Good Morning from National Coalition for LGBT Health Meeting

by Gustavo Torrez

Reporting from 2010 National Coalition for LGBT Health Meeting

Currently Scout and I are in Washington DC for The 2010 National Coalition for LGBT Health Annual Meeting. The Coalition’s annual meeting provides opportunity for participants to network with LGBT health advocates from across the country, attend workshops and trainings applicable to state and federal advocacy work, and learn about the Coalition’s policy initiatives. Here is a brief overview of the agenda for day 1, minus the actual breakouts for the day.
This morning Cornelius Baker, National Policy Advisor, National Black Gay Men’s Advocacy Coalition;
member, President’s Advisory Council on HIV & AIDS will be delivering the opening keynote address.
Leading into the afternoon, the Luncheon Plenary: LGBT Health on the Political Landscape speaker lineup looks amazing.

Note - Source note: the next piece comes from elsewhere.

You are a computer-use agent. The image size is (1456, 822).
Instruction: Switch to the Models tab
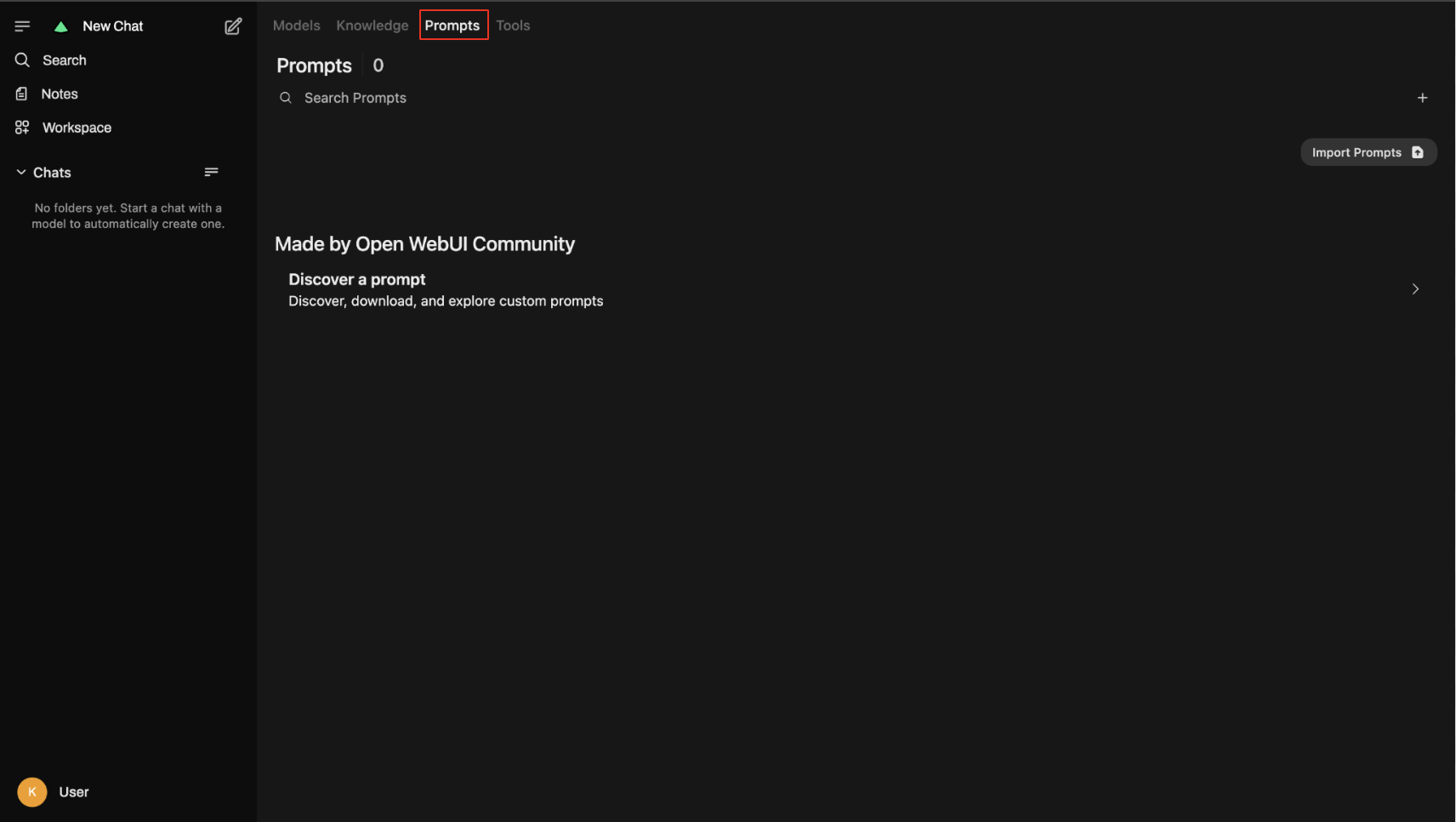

We will hear from the following:
» Rebecca Fox, Consultant, Federal Agencies Project
» Mara Keisling, Executive Director, National Center for Transgender Equality
» Jeff Krehely, Director of LGBT Communications and Research, Center for American Progress
» Sharon Lettman, Executive Director, National Black Justice Coalition
The closing plenary will be provided by David Hansell,
Acting Assistant Secretary, Administration for Children and Families, Department of Health and Human Services.